Why would QC be irrelevant? Quantum systems don’t perform well on all tasks, but they generally work well for parallel tasks, right? And neural nets are largely parallel. QC isn’t to the point of being able to help yet, but especially if conventional computing becomes a serious bottleneck, it might become important over the next decade.
I think that the only known quantum speedup for relatively generic tasks is from Grover’s algorithm, which only gives a quadratic speedup. That might be significant some day, or not, depending on the cost of quantum hardware. When it comes to superpolynomial speed-ups, it is very much an active field of study which tasks are relevant, and as far as we know it’s only some very specialized tasks like integer factoring. A bunch of people are trying to apply QC to ML but AFAIK it’s still anyone’s guess whether that will end up being significant.

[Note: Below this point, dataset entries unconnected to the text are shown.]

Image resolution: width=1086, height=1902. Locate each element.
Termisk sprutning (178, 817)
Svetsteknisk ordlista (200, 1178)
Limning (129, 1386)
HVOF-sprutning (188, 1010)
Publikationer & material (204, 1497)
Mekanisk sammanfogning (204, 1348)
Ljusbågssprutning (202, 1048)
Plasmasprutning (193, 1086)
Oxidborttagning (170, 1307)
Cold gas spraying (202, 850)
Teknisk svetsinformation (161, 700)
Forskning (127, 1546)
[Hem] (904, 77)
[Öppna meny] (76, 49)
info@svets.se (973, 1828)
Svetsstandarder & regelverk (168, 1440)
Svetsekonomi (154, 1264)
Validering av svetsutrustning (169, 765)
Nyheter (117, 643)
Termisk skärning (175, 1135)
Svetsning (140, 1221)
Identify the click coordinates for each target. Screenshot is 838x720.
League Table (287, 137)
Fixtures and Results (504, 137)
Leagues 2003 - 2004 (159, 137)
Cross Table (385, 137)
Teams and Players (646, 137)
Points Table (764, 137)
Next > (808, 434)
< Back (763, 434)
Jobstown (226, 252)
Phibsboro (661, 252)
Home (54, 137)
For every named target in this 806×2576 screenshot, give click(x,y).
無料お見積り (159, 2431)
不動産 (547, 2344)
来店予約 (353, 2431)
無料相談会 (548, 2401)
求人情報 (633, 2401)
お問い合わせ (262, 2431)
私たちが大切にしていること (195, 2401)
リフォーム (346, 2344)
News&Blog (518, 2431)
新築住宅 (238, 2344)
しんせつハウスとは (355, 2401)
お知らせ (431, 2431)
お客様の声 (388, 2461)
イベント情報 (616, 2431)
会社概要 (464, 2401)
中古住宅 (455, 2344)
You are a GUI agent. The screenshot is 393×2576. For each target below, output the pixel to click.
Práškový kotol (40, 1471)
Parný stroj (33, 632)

And some of the past QC claims for ML have not panned out. Like, I think there was a Quantum Monte Carlo claimed to be potentially useful for ML which could be done on cheaper QC archs, but then it turned out to be doable classically...? In any case, I have been reading about QCs all my life, and they have yet to become relevant to anything I care about; and I assume Scott Aaronson will alert us should they suddenly become relevant to AI/ML/DL, so the rest of us should go about our lives until that day.